── EXTRACTED TEXT ──

The problem with an open source TCG is that you need a way to balance it, which can be hard with a distributed group of designers not in communication with each other. You definitely couldn’t design something in a paper format; maybe as a computer card game.
Pokémon.
They were the original creators of the Pokemon TCG, and when TPC decided they’d start printing the cards without the involvement of WOtC, they responded with some “scorched earth” nonsense. These guys have needed to touch grass for years.
That being said, I’m surprised there’s no open source TCG.
HobbitFoot@thelemmy.club 10 months ago
sebinspace@lemmy.world 10 months ago
I’m sorry, but that’s not true at all.
It’s not hard to balance it if you treat it like open source software. There’s still an owner that controls what is “official”. If you want to suggest changes, you make a pull request, as you would with software development, which either gets denied or approved by the owner of the official project. If you don’t like the direction the official game is going, you can “fork” it, call it a fork of the original if the license requires it, and you are now the owner of that fork, able to make whatever changes you’d like.

───

EXERCISE INSTRUCTIONS
**a)** Update the forum discussion from "The problem with" through "open source TCG.", replacing "TCG" with "trading card game".
**b)** List every abbreviation in the forum discussion, naming each one once.

── EXCERPTED RECORDS ──

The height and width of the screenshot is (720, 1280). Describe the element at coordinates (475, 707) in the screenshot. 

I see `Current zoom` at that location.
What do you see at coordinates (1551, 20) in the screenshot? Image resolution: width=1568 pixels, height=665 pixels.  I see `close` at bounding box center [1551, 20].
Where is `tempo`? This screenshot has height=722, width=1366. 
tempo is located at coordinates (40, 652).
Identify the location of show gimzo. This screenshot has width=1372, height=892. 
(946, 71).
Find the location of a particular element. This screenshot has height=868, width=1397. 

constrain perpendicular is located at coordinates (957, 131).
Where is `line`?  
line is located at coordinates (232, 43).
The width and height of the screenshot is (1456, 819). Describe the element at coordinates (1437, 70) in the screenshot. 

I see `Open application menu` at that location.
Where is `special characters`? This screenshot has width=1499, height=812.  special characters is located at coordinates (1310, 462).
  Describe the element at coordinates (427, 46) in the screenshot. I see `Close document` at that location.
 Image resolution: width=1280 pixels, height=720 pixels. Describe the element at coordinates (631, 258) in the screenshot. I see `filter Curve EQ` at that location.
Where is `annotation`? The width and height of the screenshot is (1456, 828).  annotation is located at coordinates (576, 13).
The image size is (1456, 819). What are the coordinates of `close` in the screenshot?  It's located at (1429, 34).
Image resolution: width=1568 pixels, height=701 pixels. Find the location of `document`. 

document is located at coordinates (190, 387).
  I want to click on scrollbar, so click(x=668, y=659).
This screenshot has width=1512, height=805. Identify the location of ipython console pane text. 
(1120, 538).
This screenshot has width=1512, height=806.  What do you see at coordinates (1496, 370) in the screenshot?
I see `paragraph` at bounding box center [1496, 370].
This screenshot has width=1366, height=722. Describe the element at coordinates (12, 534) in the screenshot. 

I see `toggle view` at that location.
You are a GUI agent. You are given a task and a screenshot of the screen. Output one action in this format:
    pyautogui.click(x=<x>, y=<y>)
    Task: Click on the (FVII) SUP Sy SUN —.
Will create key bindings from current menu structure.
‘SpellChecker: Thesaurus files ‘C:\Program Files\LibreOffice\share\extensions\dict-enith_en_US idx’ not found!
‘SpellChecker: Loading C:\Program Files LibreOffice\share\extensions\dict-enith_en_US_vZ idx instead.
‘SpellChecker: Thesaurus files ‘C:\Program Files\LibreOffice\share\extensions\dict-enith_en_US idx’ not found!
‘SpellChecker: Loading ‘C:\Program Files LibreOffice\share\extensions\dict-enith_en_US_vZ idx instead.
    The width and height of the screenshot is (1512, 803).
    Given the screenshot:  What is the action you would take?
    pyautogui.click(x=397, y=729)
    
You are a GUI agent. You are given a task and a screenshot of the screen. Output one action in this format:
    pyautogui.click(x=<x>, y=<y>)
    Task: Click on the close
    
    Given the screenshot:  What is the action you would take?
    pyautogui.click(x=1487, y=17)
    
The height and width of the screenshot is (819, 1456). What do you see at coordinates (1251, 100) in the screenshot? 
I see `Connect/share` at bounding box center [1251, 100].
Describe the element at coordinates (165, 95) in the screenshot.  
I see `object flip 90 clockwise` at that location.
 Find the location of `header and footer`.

───

ANSWERS FOR THE TASKS
**a)**
The problem with an open source trading card game is that you need a way to balance it, which can be hard with a distributed group of designers not in communication with each other. You definitely couldn’t design something in a paper format; maybe as a computer card game.
Pokémon.
They were the original creators of the Pokemon trading card game, and when TPC decided they’d start printing the cards without the involvement of WOtC, they responded with some “scorched earth” nonsense. These guys have needed to touch grass for years.
That being said, I’m surprised there’s no open source trading card game.

**b)** TCG, TPC, WOtC